Data section:
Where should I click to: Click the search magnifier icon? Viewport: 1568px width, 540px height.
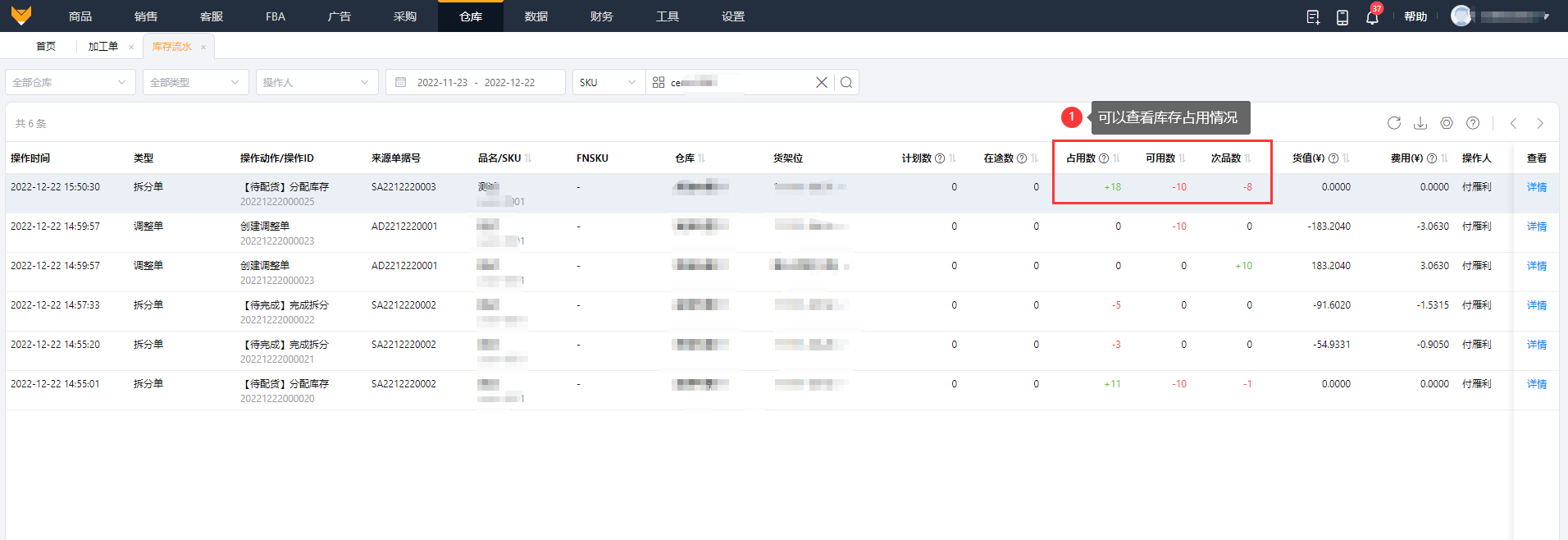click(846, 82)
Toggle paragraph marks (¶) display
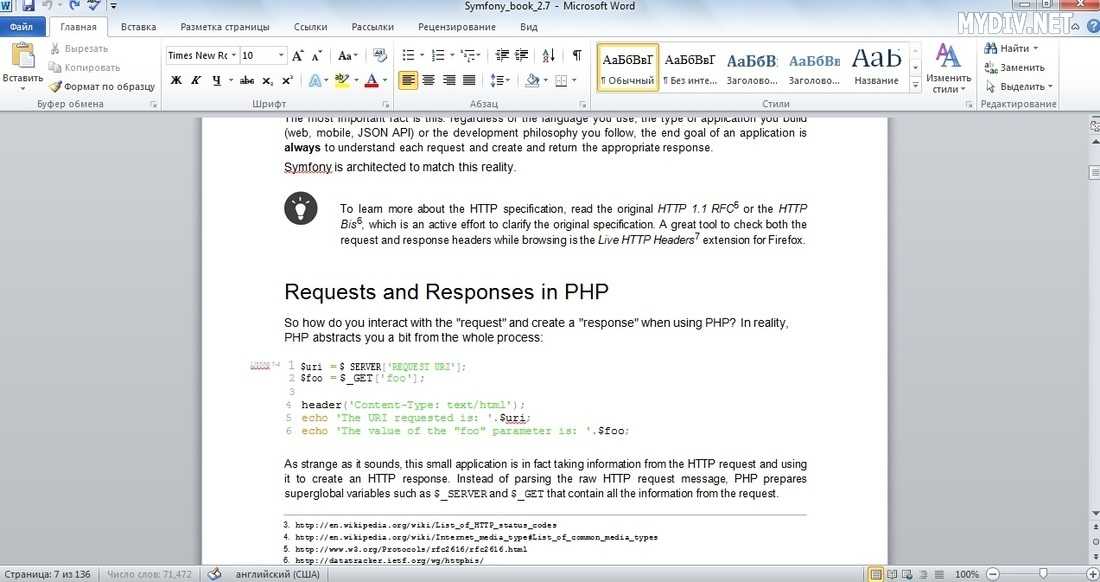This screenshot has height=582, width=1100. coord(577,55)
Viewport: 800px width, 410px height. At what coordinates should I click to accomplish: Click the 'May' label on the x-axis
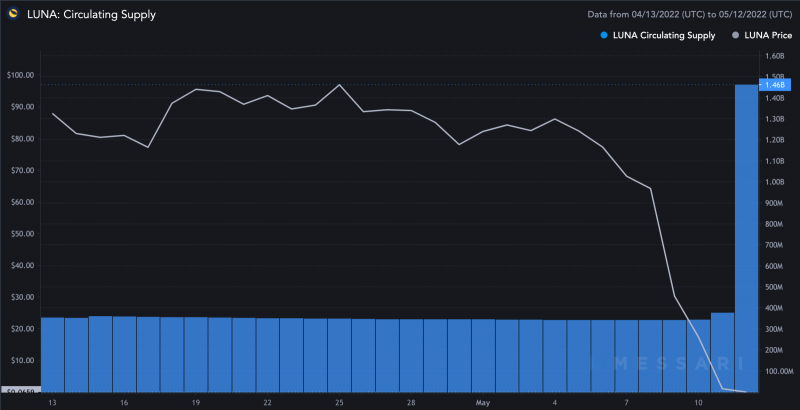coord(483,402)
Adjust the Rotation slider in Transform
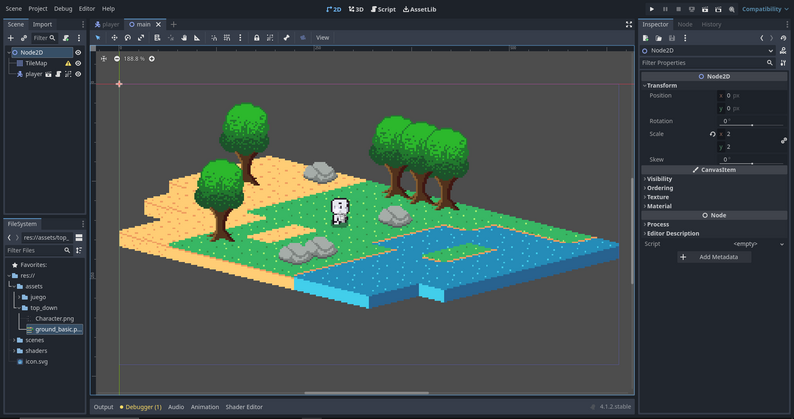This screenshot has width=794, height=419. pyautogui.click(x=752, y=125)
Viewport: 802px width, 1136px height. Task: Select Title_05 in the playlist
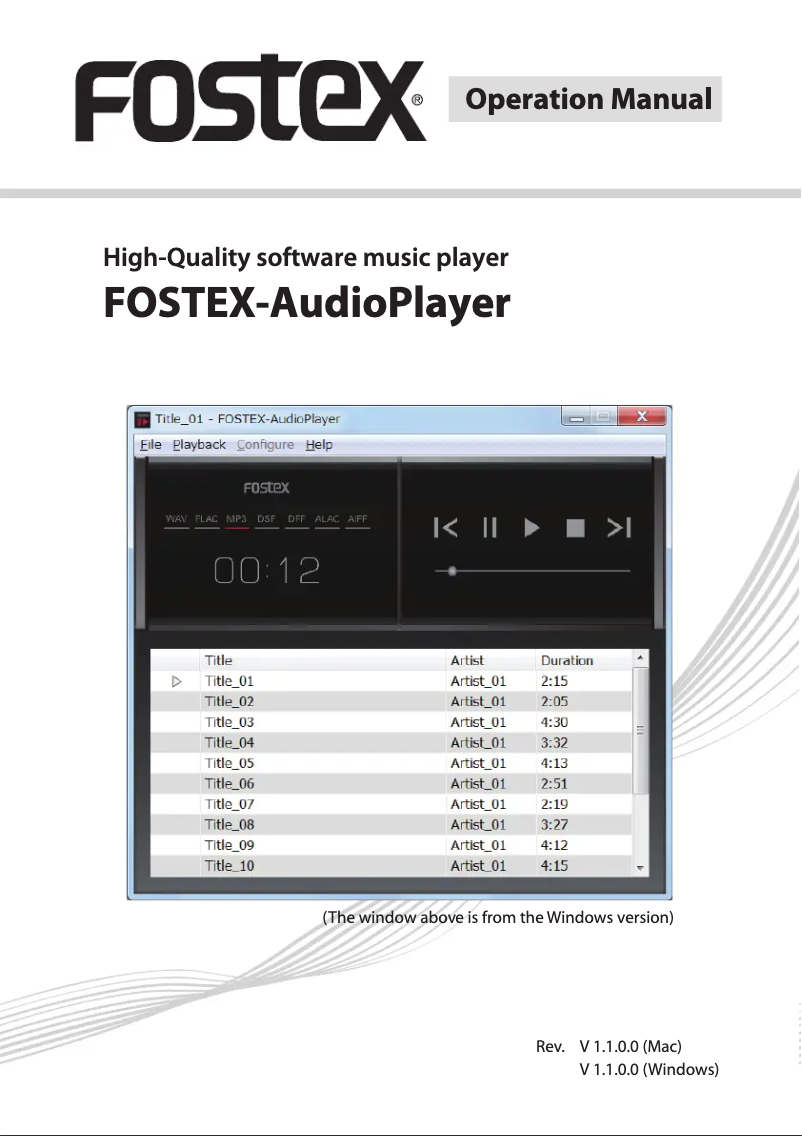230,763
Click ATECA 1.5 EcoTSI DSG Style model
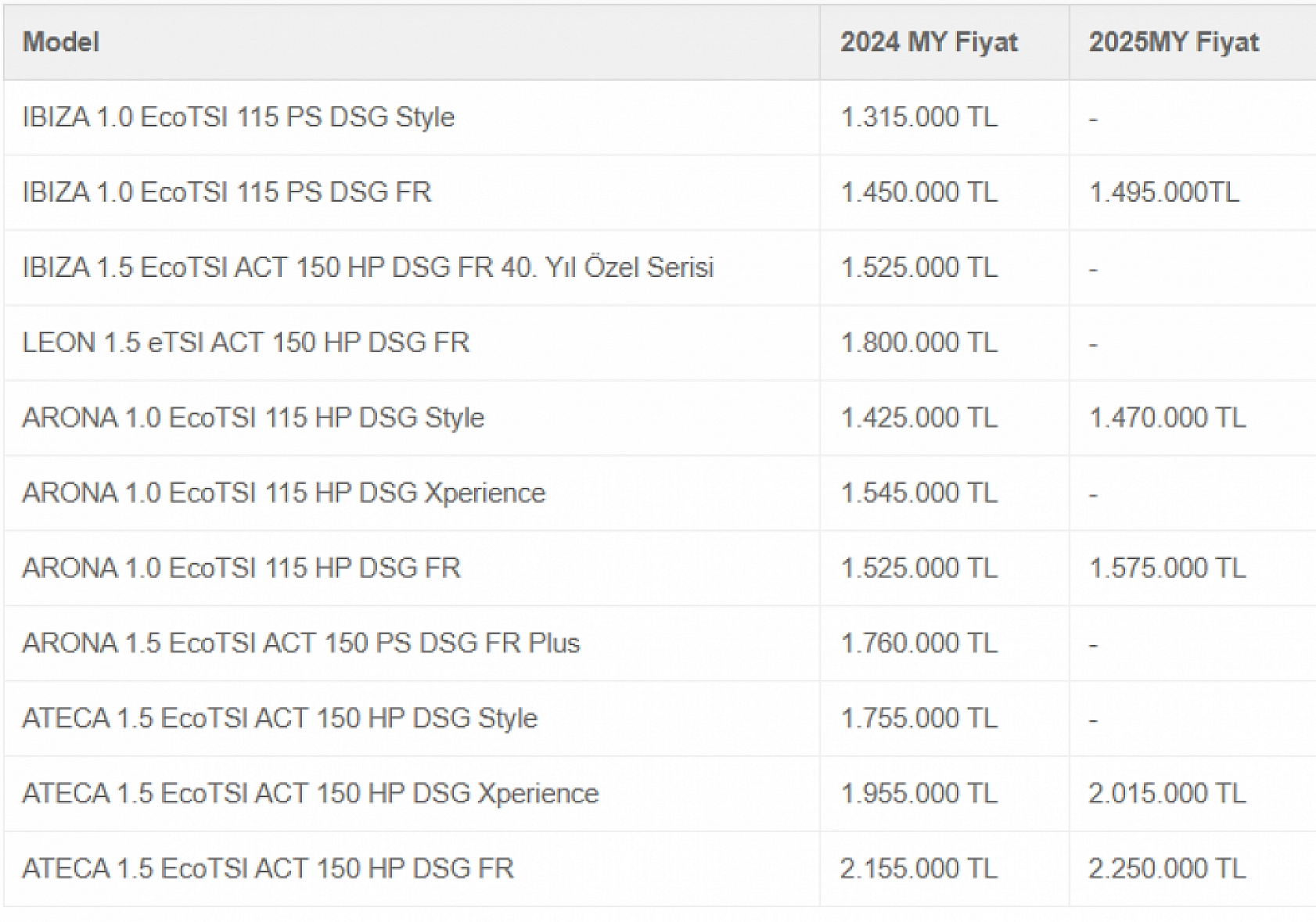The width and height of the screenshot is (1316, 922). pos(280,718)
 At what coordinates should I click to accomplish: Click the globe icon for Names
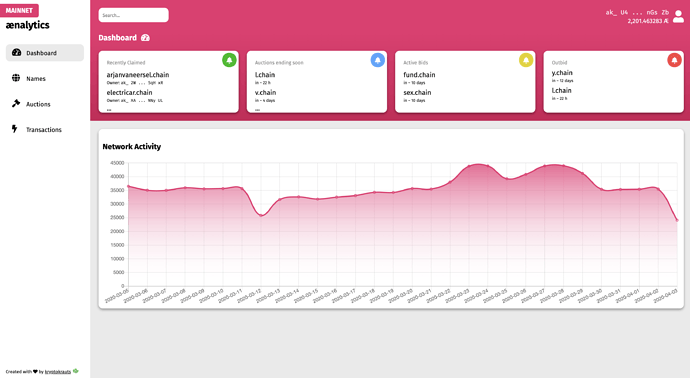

Task statement: Pictures don't belong in the copy. Retype exactly the lines from the one with "Viewport: 800px width, 410px" through the last line of the records.

Result:
Viewport: 800px width, 410px height. At what coordinates should I click to accomplish: Click the 'May' label on the x-axis
coord(483,402)
Adjust the Rotation slider in Transform
This screenshot has width=794, height=419. pyautogui.click(x=752, y=125)
Viewport: 802px width, 1136px height. Task: Select Title_05 in the playlist
230,763
Click ATECA 1.5 EcoTSI DSG Style model
The width and height of the screenshot is (1316, 922). pos(280,718)
 At what coordinates should I click to accomplish: Click the globe icon for Names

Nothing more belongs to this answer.